Activity> Nothing in the data should be altered when it is repeated in full.

Task data>

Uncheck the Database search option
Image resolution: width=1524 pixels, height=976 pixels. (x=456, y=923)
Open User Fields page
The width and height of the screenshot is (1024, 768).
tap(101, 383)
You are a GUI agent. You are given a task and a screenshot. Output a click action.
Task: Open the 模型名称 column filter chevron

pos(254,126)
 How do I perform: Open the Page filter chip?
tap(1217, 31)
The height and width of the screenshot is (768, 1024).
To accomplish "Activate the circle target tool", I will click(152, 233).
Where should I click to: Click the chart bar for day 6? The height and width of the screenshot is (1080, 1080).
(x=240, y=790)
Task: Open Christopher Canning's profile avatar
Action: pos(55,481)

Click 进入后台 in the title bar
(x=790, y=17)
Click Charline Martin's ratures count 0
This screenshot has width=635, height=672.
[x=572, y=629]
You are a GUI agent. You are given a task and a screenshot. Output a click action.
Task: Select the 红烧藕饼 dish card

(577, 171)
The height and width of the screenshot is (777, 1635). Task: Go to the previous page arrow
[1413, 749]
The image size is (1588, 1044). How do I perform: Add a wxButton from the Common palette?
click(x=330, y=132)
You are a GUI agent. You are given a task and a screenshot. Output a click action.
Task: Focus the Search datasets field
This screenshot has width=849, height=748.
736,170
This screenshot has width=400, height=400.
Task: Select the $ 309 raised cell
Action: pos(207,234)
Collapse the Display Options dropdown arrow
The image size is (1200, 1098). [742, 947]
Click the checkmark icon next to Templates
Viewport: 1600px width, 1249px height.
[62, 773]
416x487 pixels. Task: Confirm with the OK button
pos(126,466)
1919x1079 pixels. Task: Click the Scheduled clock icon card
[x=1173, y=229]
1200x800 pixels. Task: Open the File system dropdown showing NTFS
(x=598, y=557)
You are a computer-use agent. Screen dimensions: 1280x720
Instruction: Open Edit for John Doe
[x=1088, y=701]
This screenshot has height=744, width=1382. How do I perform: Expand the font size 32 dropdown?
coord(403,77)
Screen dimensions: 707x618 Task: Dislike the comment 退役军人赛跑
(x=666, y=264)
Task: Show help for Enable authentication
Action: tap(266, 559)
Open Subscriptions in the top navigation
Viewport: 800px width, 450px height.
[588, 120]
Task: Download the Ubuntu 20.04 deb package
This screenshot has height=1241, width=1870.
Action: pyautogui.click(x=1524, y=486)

Exercise result>
Uncheck the Database search option
Image resolution: width=1524 pixels, height=976 pixels. (x=456, y=923)
Open User Fields page
The width and height of the screenshot is (1024, 768).
tap(101, 383)
You are a GUI agent. You are given a task and a screenshot. Output a click action.
Task: Open the 模型名称 column filter chevron

pos(254,126)
 How do I perform: Open the Page filter chip?
tap(1217, 31)
The height and width of the screenshot is (768, 1024).
To accomplish "Activate the circle target tool", I will click(152, 233).
Where should I click to: Click the chart bar for day 6? The height and width of the screenshot is (1080, 1080).
(x=240, y=790)
Task: Open Christopher Canning's profile avatar
Action: pos(55,481)

Click 进入后台 in the title bar
(x=790, y=17)
Click Charline Martin's ratures count 0
This screenshot has width=635, height=672.
[x=572, y=629]
You are a GUI agent. You are given a task and a screenshot. Output a click action.
Task: Select the 红烧藕饼 dish card

(577, 171)
The height and width of the screenshot is (777, 1635). Task: Go to the previous page arrow
[1413, 749]
The image size is (1588, 1044). How do I perform: Add a wxButton from the Common palette?
click(x=330, y=132)
You are a GUI agent. You are given a task and a screenshot. Output a click action.
Task: Focus the Search datasets field
This screenshot has width=849, height=748.
736,170
This screenshot has width=400, height=400.
Task: Select the $ 309 raised cell
Action: pos(207,234)
Collapse the Display Options dropdown arrow
The image size is (1200, 1098). [742, 947]
Click the checkmark icon next to Templates
Viewport: 1600px width, 1249px height.
[62, 773]
416x487 pixels. Task: Confirm with the OK button
pos(126,466)
1919x1079 pixels. Task: Click the Scheduled clock icon card
[x=1173, y=229]
1200x800 pixels. Task: Open the File system dropdown showing NTFS
(x=598, y=557)
You are a computer-use agent. Screen dimensions: 1280x720
Instruction: Open Edit for John Doe
[x=1088, y=701]
This screenshot has height=744, width=1382. How do I perform: Expand the font size 32 dropdown?
coord(403,77)
Screen dimensions: 707x618 Task: Dislike the comment 退役军人赛跑
(x=666, y=264)
Task: Show help for Enable authentication
Action: tap(266, 559)
Open Subscriptions in the top navigation
Viewport: 800px width, 450px height.
[588, 120]
Task: Download the Ubuntu 20.04 deb package
This screenshot has height=1241, width=1870.
Action: pyautogui.click(x=1524, y=486)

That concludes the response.